> **What is expected**:
Reproduce the listing below word for word, keeping every line unchanged.

-- START OF Exercise input --

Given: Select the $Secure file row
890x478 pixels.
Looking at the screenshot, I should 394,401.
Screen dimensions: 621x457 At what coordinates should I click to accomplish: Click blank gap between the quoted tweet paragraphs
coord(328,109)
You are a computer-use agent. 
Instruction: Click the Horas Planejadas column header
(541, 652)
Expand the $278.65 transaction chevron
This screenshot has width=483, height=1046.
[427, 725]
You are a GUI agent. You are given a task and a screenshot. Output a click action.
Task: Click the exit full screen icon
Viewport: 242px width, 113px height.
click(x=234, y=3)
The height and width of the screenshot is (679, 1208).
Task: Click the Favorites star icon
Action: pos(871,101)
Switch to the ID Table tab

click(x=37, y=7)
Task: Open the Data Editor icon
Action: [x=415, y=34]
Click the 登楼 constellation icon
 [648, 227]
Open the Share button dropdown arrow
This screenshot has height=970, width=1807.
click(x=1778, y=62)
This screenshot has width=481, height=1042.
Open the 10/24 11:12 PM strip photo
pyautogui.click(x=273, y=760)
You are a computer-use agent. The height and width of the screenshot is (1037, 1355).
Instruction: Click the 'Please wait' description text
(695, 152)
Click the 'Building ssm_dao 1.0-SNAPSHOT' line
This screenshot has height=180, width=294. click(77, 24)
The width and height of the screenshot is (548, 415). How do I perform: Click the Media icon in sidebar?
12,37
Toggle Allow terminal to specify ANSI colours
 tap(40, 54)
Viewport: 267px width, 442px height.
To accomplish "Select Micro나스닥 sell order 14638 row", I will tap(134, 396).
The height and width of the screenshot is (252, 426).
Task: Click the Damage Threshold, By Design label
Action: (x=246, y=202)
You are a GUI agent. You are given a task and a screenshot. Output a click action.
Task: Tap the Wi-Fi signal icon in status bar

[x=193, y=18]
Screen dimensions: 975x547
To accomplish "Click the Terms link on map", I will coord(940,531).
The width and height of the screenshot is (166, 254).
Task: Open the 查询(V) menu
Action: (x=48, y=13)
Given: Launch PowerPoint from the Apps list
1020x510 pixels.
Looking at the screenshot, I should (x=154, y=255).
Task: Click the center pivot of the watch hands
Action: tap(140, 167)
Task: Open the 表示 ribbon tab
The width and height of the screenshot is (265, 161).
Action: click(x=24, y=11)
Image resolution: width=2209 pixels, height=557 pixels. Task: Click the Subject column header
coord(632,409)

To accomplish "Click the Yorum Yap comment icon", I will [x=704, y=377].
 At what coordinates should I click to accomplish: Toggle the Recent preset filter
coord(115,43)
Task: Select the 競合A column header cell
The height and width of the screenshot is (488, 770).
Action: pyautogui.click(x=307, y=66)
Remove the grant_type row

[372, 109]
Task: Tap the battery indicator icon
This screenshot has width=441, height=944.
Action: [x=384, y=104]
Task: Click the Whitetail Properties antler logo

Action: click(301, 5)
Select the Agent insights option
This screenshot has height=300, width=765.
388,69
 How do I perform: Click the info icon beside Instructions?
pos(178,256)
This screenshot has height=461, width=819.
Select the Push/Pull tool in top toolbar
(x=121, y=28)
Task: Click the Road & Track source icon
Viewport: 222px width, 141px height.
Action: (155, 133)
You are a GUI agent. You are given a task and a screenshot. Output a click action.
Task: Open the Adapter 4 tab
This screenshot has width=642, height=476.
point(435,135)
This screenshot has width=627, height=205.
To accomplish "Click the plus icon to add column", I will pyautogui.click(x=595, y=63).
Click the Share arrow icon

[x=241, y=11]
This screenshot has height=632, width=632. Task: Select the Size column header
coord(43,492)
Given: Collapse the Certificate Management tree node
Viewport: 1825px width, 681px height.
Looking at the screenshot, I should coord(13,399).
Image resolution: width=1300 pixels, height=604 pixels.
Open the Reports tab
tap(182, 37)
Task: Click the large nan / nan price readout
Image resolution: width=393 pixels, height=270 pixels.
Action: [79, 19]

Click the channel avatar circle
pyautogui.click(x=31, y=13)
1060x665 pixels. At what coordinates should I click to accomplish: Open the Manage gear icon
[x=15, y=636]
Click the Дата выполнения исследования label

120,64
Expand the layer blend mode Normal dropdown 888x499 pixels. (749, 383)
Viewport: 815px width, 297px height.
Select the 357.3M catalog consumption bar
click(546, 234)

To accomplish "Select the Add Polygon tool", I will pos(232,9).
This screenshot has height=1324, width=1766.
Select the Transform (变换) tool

-- END OF Exercise input --

> **Output for this exercise**:
Given: Select the $Secure file row
890x478 pixels.
Looking at the screenshot, I should 394,401.
Screen dimensions: 621x457 At what coordinates should I click to accomplish: Click blank gap between the quoted tweet paragraphs
coord(328,109)
You are a computer-use agent. 
Instruction: Click the Horas Planejadas column header
(541, 652)
Expand the $278.65 transaction chevron
This screenshot has width=483, height=1046.
[427, 725]
You are a GUI agent. You are given a task and a screenshot. Output a click action.
Task: Click the exit full screen icon
Viewport: 242px width, 113px height.
click(x=234, y=3)
The height and width of the screenshot is (679, 1208).
Task: Click the Favorites star icon
Action: pos(871,101)
Switch to the ID Table tab

click(x=37, y=7)
Task: Open the Data Editor icon
Action: [x=415, y=34]
Click the 登楼 constellation icon
 [648, 227]
Open the Share button dropdown arrow
This screenshot has height=970, width=1807.
click(x=1778, y=62)
This screenshot has width=481, height=1042.
Open the 10/24 11:12 PM strip photo
pyautogui.click(x=273, y=760)
You are a computer-use agent. The height and width of the screenshot is (1037, 1355).
Instruction: Click the 'Please wait' description text
(695, 152)
Click the 'Building ssm_dao 1.0-SNAPSHOT' line
This screenshot has height=180, width=294. click(77, 24)
The width and height of the screenshot is (548, 415). How do I perform: Click the Media icon in sidebar?
12,37
Toggle Allow terminal to specify ANSI colours
 tap(40, 54)
Viewport: 267px width, 442px height.
To accomplish "Select Micro나스닥 sell order 14638 row", I will tap(134, 396).
The height and width of the screenshot is (252, 426).
Task: Click the Damage Threshold, By Design label
Action: (x=246, y=202)
You are a GUI agent. You are given a task and a screenshot. Output a click action.
Task: Tap the Wi-Fi signal icon in status bar

[x=193, y=18]
Screen dimensions: 975x547
To accomplish "Click the Terms link on map", I will coord(940,531).
The width and height of the screenshot is (166, 254).
Task: Open the 查询(V) menu
Action: (x=48, y=13)
Given: Launch PowerPoint from the Apps list
1020x510 pixels.
Looking at the screenshot, I should (x=154, y=255).
Task: Click the center pivot of the watch hands
Action: tap(140, 167)
Task: Open the 表示 ribbon tab
The width and height of the screenshot is (265, 161).
Action: click(x=24, y=11)
Image resolution: width=2209 pixels, height=557 pixels. Task: Click the Subject column header
coord(632,409)

To accomplish "Click the Yorum Yap comment icon", I will [x=704, y=377].
 At what coordinates should I click to accomplish: Toggle the Recent preset filter
coord(115,43)
Task: Select the 競合A column header cell
The height and width of the screenshot is (488, 770).
Action: pyautogui.click(x=307, y=66)
Remove the grant_type row

[372, 109]
Task: Tap the battery indicator icon
This screenshot has width=441, height=944.
Action: [x=384, y=104]
Task: Click the Whitetail Properties antler logo

Action: click(301, 5)
Select the Agent insights option
This screenshot has height=300, width=765.
388,69
 How do I perform: Click the info icon beside Instructions?
pos(178,256)
This screenshot has height=461, width=819.
Select the Push/Pull tool in top toolbar
(x=121, y=28)
Task: Click the Road & Track source icon
Viewport: 222px width, 141px height.
Action: (155, 133)
You are a GUI agent. You are given a task and a screenshot. Output a click action.
Task: Open the Adapter 4 tab
This screenshot has width=642, height=476.
point(435,135)
This screenshot has width=627, height=205.
To accomplish "Click the plus icon to add column", I will pyautogui.click(x=595, y=63).
Click the Share arrow icon

[x=241, y=11]
This screenshot has height=632, width=632. Task: Select the Size column header
coord(43,492)
Given: Collapse the Certificate Management tree node
Viewport: 1825px width, 681px height.
Looking at the screenshot, I should coord(13,399).
Image resolution: width=1300 pixels, height=604 pixels.
Open the Reports tab
tap(182, 37)
Task: Click the large nan / nan price readout
Image resolution: width=393 pixels, height=270 pixels.
Action: [79, 19]

Click the channel avatar circle
pyautogui.click(x=31, y=13)
1060x665 pixels. At what coordinates should I click to accomplish: Open the Manage gear icon
[x=15, y=636]
Click the Дата выполнения исследования label

120,64
Expand the layer blend mode Normal dropdown 888x499 pixels. (749, 383)
Viewport: 815px width, 297px height.
Select the 357.3M catalog consumption bar
click(546, 234)

To accomplish "Select the Add Polygon tool", I will pos(232,9).
This screenshot has height=1324, width=1766.
Select the Transform (变换) tool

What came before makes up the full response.